## [Text extract]
========================================

State v. Pitts
2018 Ohio 3216
Ohio Ct. App.2018Background
- On Jan. 5, 2017, jail inmate J.W. told a housing officer his wife H.W. was at a Motel 6 waiting for her drug dealer; officers relayed this to the Medina County Drug Task Force.
- J.W. allegedly identified the dealer as Jason Pitts and described a black station-wagon/SUV arriving from Akron; agents surveilled the motel.
- Agent Stayrook observed a black Dodge Magnum (temporary tag registered to Pitts) park, the driver enter the motel for about five minutes, then return to the car; Stayrook stopped the vehicle and Pitts later consented to a search.
- Searches recovered $1,400 on Pitts and Ohio lottery tickets in the car; agents found a folded lottery ticket and a rolled dollar bill in H.W.’s motel room and observed H.W. with pinpoint pupils who admitted snorting heroin.

========================================

## [Data section]
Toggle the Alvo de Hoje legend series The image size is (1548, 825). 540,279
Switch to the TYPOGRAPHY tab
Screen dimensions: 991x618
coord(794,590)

========================================

## [Objectives]
[a] Using the State v. Pitts summary, what are the answers to these questions?
(i) Where did J.W. say his wife H.W. was waiting for her drug dealer?
(ii) What vehicle did Agent Stayrook see park at the motel?
(iii) How much money did the searches recover on Pitts?
[b] Could you update the State v. Pitts summary by rewriting everything from "- J.W. allegedly" down to "to a search." with "Dodge Magnum" replaced by "Chrysler 300"?

## [Answers for the tasks]
[a]
(i) At a Motel 6
(ii) A black Dodge Magnum
(iii) $1,400

[b]
- J.W. allegedly identified the dealer as Jason Pitts and described a black station-wagon/SUV arriving from Akron; agents surveilled the motel.
- Agent Stayrook observed a black Chrysler 300 (temporary tag registered to Pitts) park, the driver enter the motel for about five minutes, then return to the car; Stayrook stopped the vehicle and Pitts later consented to a search.